• TEXT PROVIDED
——

Irish Private Funds Opportunity Inches Closer

November 30, 2020
We continue to track the progress of the Irish Investment Limited Partnership Bill (ILP Bill) through its voyage, this week it took a couple of significant and most welcome policy steps towards its conclusion.

Another step closer

We have been tracking the progress of the Irish Investment Limited Partnership Bill (ILP Bill) through its voyage and this week it took a couple of significant and most welcome policy steps towards its conclusion. There is a great deal of excitement and pent up appetite for Irish private funds. This latest option in the Irish toolkit is of particular interest to US and UK private fund managers and GPs, adding to Ireland’s already enviable fund domicile reputation. The new ILP framework is expected to herald the establishment in Ireland of a range of funds such as private equity, private debt, venture capital, infrastructure, real estate, and other illiquid strategies who normally utilize limited partnerships within their fund structure.

Further to the positive momentum we had highlighted previously, the ILP Bill legislation is making steady progress through the Irish Parliament with the latest reported update that the required legislation moves to the report stage on December 2nd. Industry sources remain hopeful that it will be fully concluded before the parliament’s Christmas break. For many, it would be a welcome early festive gift for an expectant industry.

While nothing can proceed until the legislation is fully formed, there are several administrative and regulatory matters required to be addressed before we can collectively move towards authorisation and launch of Irish ILPs. This week, the Central Bank of Ireland (CBI) published two significant publications linked directly to Irish ILPs and private fund framework. Both were music to industry ears as they resolved a number of concerns previously held. The devil is always in the detail and the two updates have firmly addressed some regulatory wrinkles and pave the way for a regime which will be very favourable to successful growth of private funds in Ireland.

——

• TASK INSTRUCTIONS
Answer these questions from the ILP Bill article:
1. On what date does the legislation move to the report stage?
2. Which body published two publications linked to Irish ILPs this week?
3. Private fund managers and GPs from which two countries are named as especially interested in this option?

• MATERIAL
——

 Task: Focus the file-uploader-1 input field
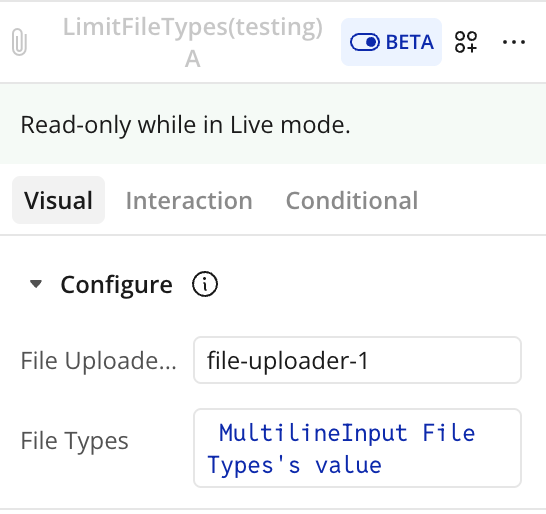[357, 360]
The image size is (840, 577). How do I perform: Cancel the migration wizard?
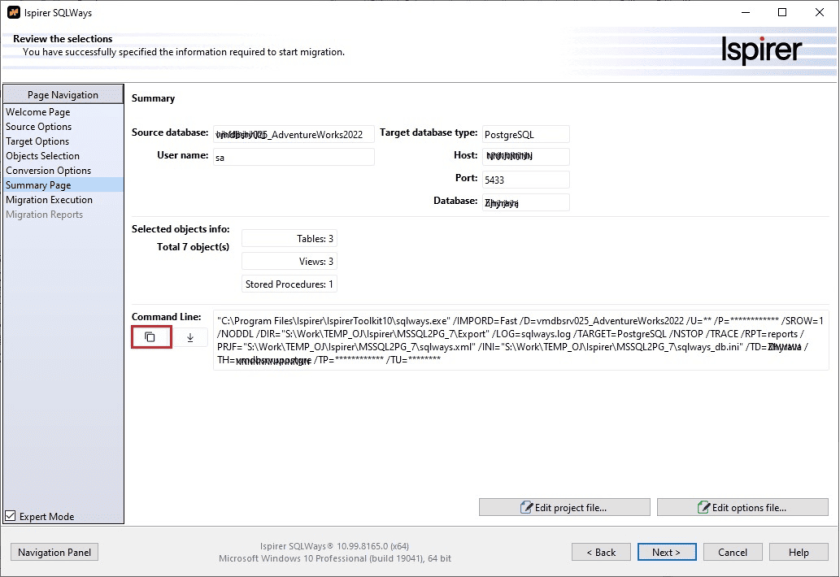[x=732, y=552]
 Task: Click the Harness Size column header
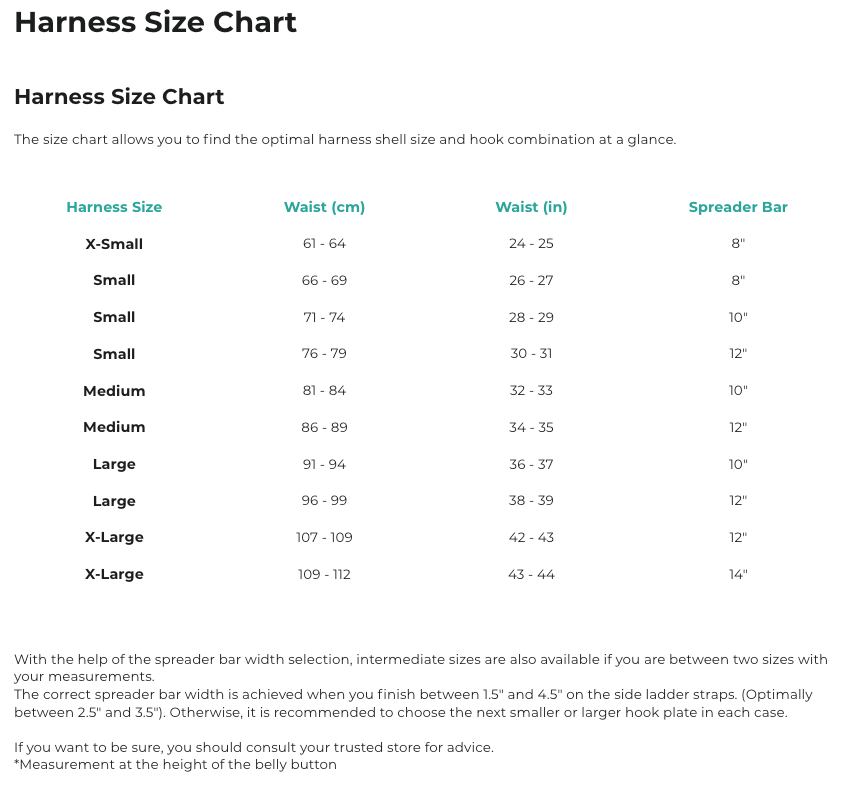pyautogui.click(x=114, y=207)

——

• EXERCISE ANSWER
1. December 2nd
2. The Central Bank of Ireland (CBI)
3. The US and the UK